Short exercise.
How many lines of the records contain the word "Expand"? Reply with the number alone.

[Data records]
# # # #

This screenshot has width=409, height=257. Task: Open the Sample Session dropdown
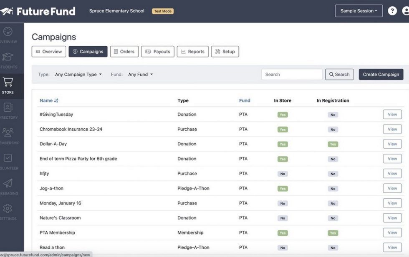[358, 10]
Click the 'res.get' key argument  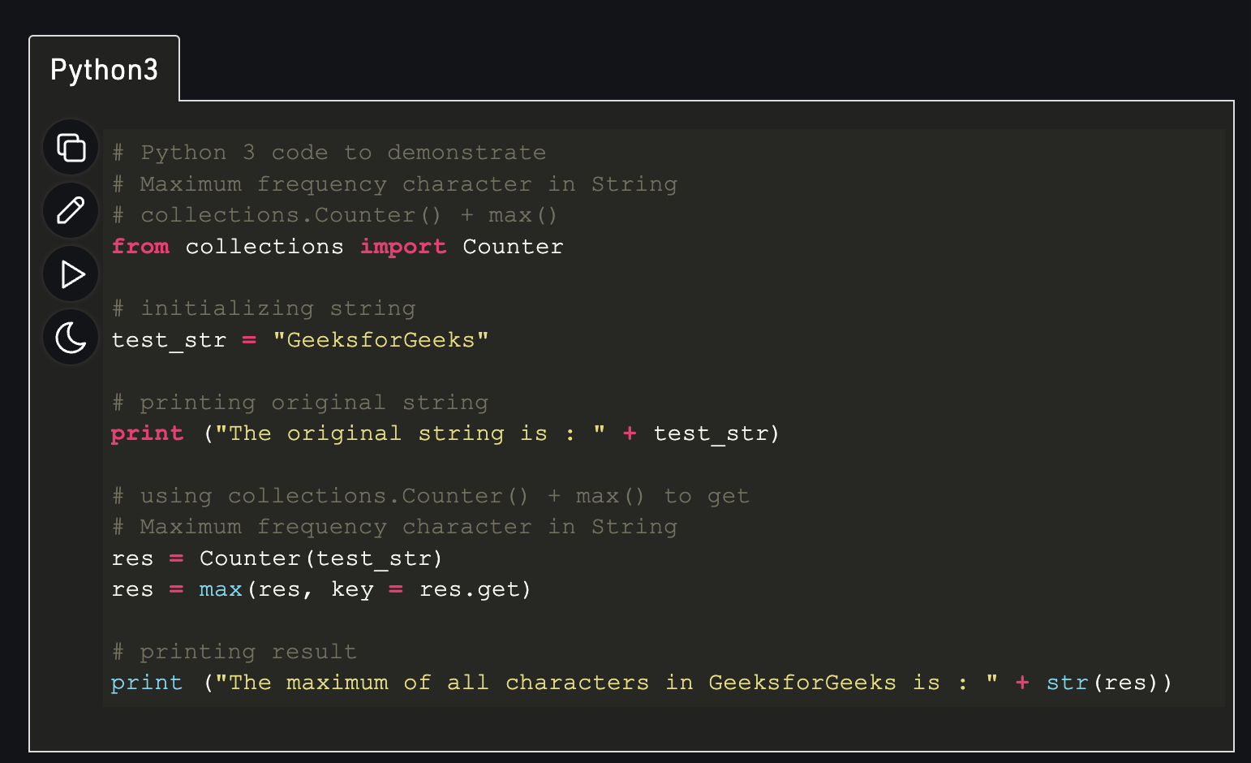click(474, 589)
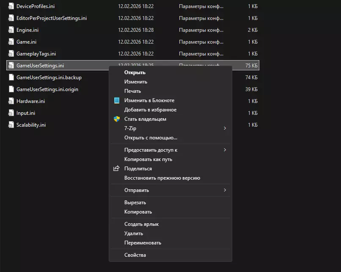The width and height of the screenshot is (341, 272).
Task: Select the GameplayTags.ini file row
Action: [36, 54]
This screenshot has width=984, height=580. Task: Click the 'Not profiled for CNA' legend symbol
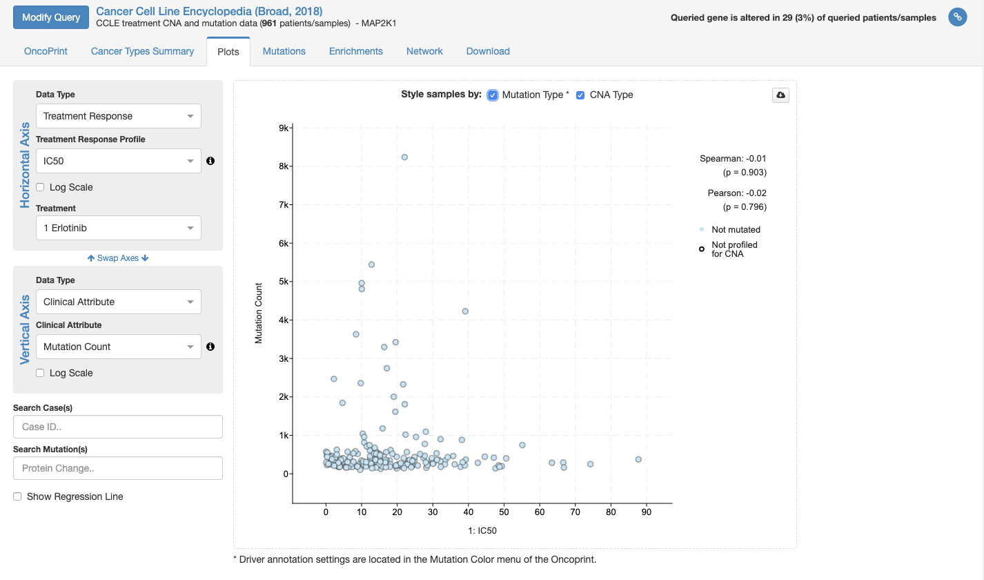coord(701,249)
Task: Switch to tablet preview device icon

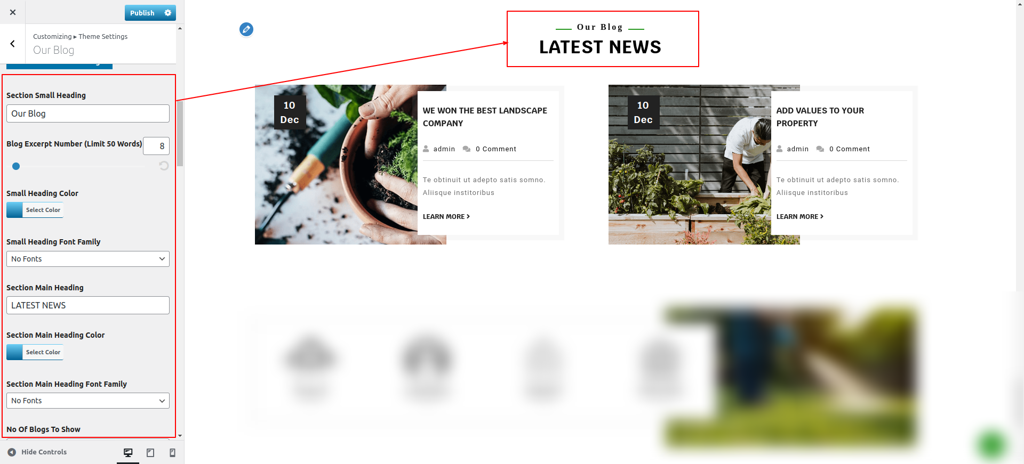Action: (150, 452)
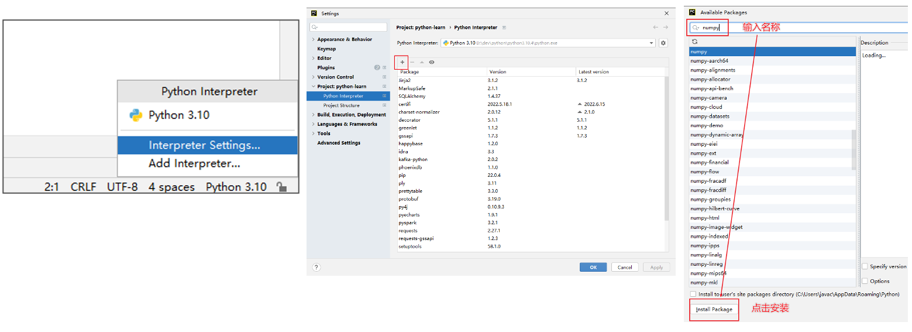Image resolution: width=912 pixels, height=332 pixels.
Task: Open the interpreter gear settings icon
Action: tap(663, 43)
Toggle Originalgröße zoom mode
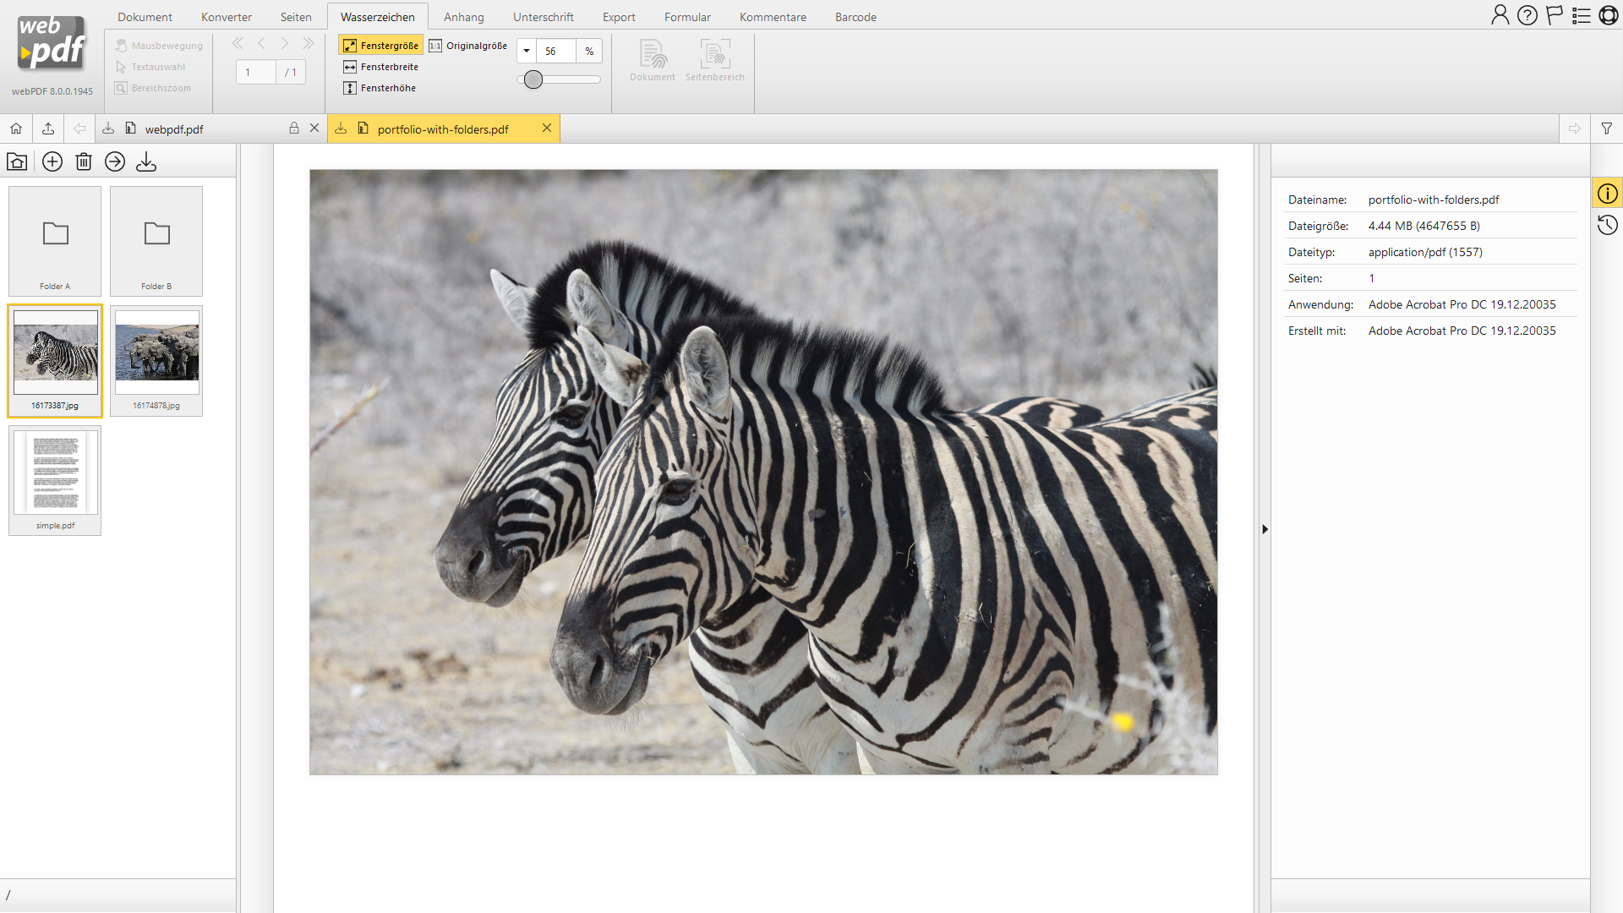 pos(467,46)
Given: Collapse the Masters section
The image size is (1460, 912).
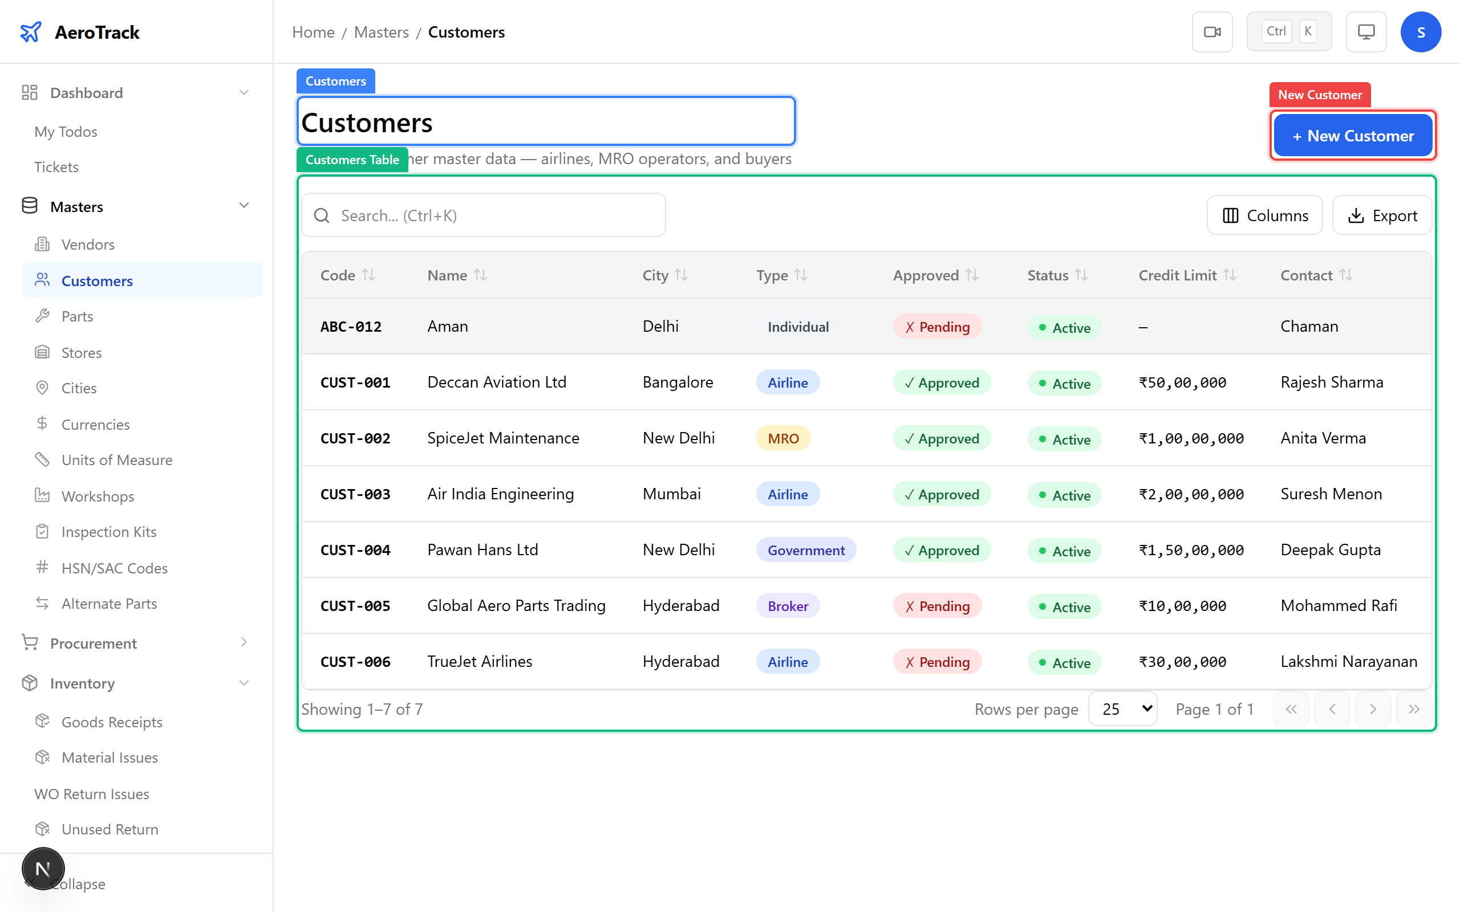Looking at the screenshot, I should click(x=244, y=205).
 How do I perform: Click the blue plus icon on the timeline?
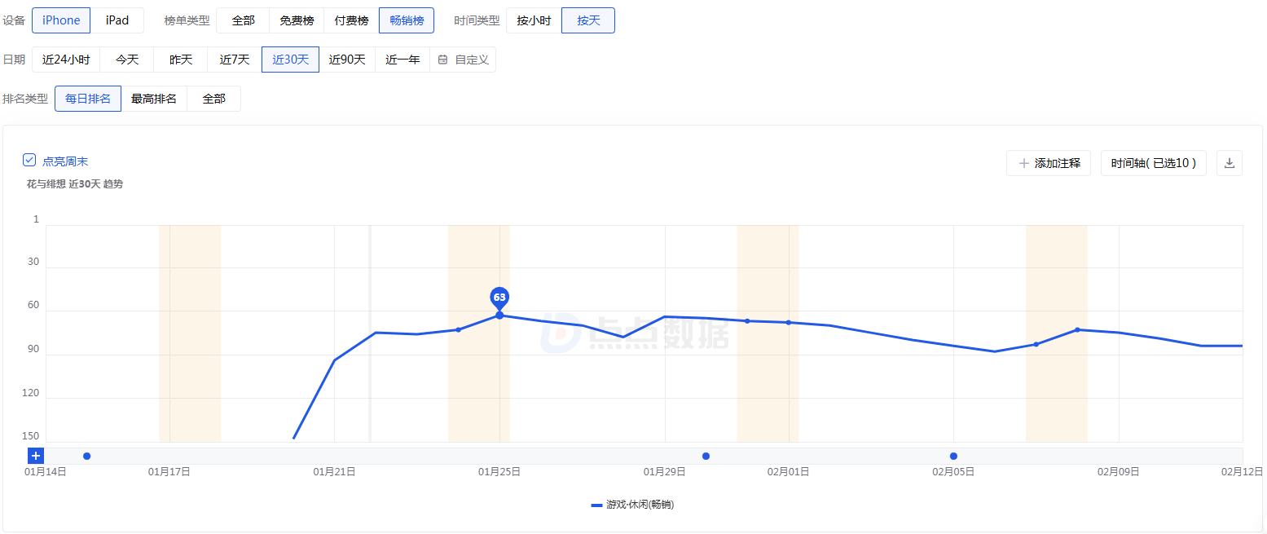coord(36,456)
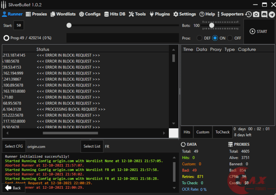
Task: Select the DEF proxy mode radio button
Action: coord(199,38)
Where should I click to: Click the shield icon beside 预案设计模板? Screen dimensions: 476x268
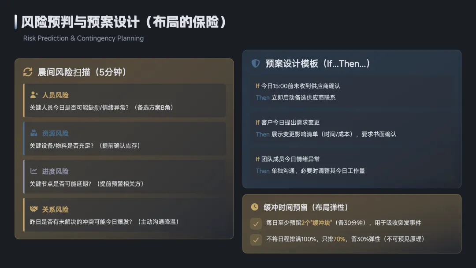[x=256, y=63]
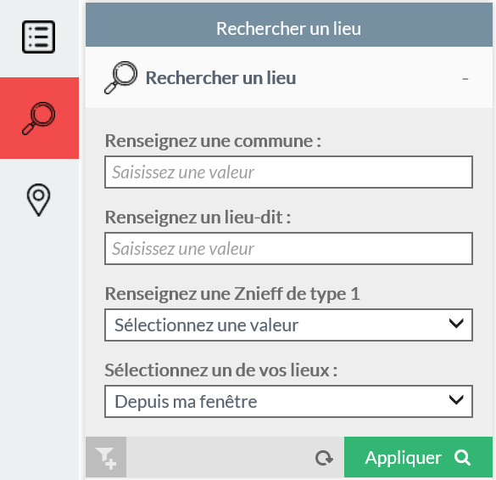This screenshot has height=480, width=496.
Task: Expand Znieff dropdown using its chevron arrow
Action: 456,324
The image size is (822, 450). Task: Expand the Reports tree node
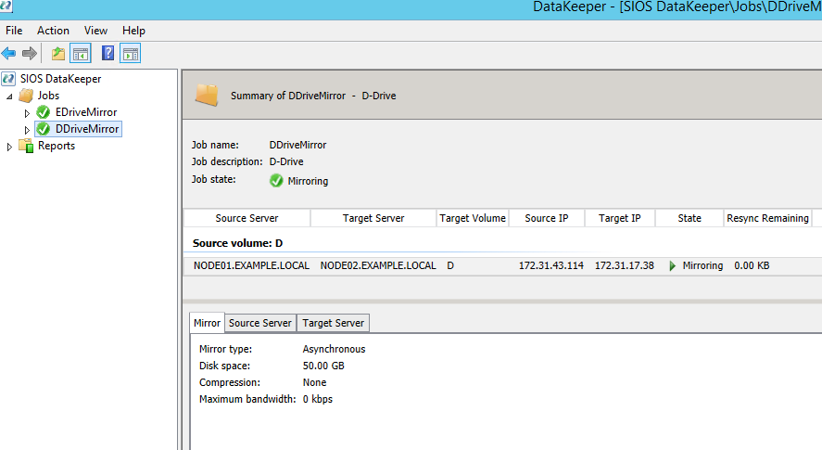point(9,147)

# # # #

Answer to this exercise.
2